IV. Sense of Congress
Although legislation similar to the “Leonard Law” has not caught on as of yet in the rest of the country, the United States Congress has indicated its support for free expression rights for students at both public and private colleges. While an attempt to create a federal “Leonard Law” fell short,11 Congress adopted revisions to the Higher Education Act in 1998 that included a “sense of Congress” espousing non-binding guidelines for addressing student free expression rights. The “sense of Congress” states that “no student attending an institution of higher education on a full- or part-time basis should, on the basis of participation in protected speech or protected association,” be punished for engaging in conduct that would otherwise be protected by the First and Fourteenth Amendments at a public college.12
While this legislation, sponsored by Rep. Robert Livingston, R-La., and Sen. Larry Craig, R-Idaho, has been described as “a welcome step forward for press rights on the private campus,”13 a “sense of Congress” is merely a reflection of Congress’ views and recommendations, and should not be regarded as a binding law that imposes penalties for noncompliance. However, students can use the words of Congress in their attempt to persuade administrators why they should be more sensitive to campus free speech concerns.
V. State Action
Regardless of whether a contract or other legal relationship exists, a court may exercise its jurisdiction and protect free expression rights if it is shown that the private university is really taking what amounts to governmental action when it censors the student press. This so-called “state action” doctrine comes in three forms, each rare and difficult to demonstrate. The first is proof that the private school and the state have developed an interdependent, symbiotic relationship.14 This is possible when the school is heavily dependent on the state for its existence, relying on infusions of public money, financing and other viable means of support. In return, the state depends on the private school to perform a part of its function.
Initially it might seem that practically all private schools might fall into this category because of the massive amounts of money the state and federal governments provide for the support of education and students. However, this is not the case. In several instances, courts have ruled that financial support is not enough.15
State action might also be found without this dependent relationship if the private school is only doing what the government tells it to do. This is called the “close nexus” test, where a citizen is being deprived of his rights because a private institution is adhering to a government regulation.16 Under this rule, a student journalist would receive First Amendment protection if a government regulation was forcing the private school to exercise censorship or prior
restraint. Such a scenario is unlikely, however.

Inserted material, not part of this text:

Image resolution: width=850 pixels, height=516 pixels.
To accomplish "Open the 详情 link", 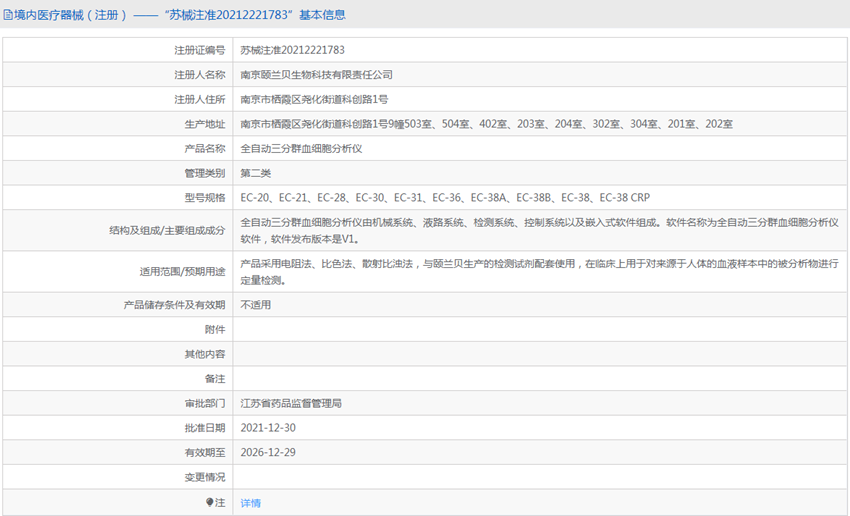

Finally, state action may be found if the private institution is performing duties and functions that traditionally have been done exclusively by the government.17 The key to this legal doctrine is its exclusivity. Courts have found that a private entity is performing a public function only when that function has been done exclusively by the government in the past.18 An example might be police protection provided by a private campus security force. Education, which has both a private as well as public history, would probably not fit this standard.
VI. State Constitutions
In some states the state constitution may provide a shield for defending free
expression. In 1980, the U.S. Supreme Court said that the states are free to provide protection in their own constitutions beyond that of the federal Constitution.19 The Court said that states may provide greater, even affirmative, protection for free speech on private property provided the value of the property was not diminished and the purposes for which it was used was not disrupted.20
Unlike the federal Constitution, which only prohibits governmental interference with free speech, the constitutions of 44 states have language that affirmatively protects free expression.21 For example, the Alaska State Constitution’s free speech clause states: “Every person may freely speak, write and publish on all subjects, being responsible for the abuse of that right.”22 The Alaska Supreme Court has said that the provision protects free speech “in a more explicit and direct manner” than does the First
A few states have construed their state constitutions to forbid the abridging of free press protections by private parties. Of these states, the constitutions of New
Jersey, Massachusetts and Pennsylvania have been successfully used in the courts to protect the free expression rights of students on private campuses.24 However, to date there has been no ruling on whether a state constitution, with an affirmative right of free speech and press, protects the student media at private schools from censorship.
For a court to make such a ruling, it would first have to hold that the private school had created a forum for student expression. Such a forum exists when the students are given editorial control of their publication. This is usually demonstrated through the appointment of students to editorial positions and the publication of student news, editorials or letters to the editor. Practically, almost every college student newspaper could be considered a forum for student expression.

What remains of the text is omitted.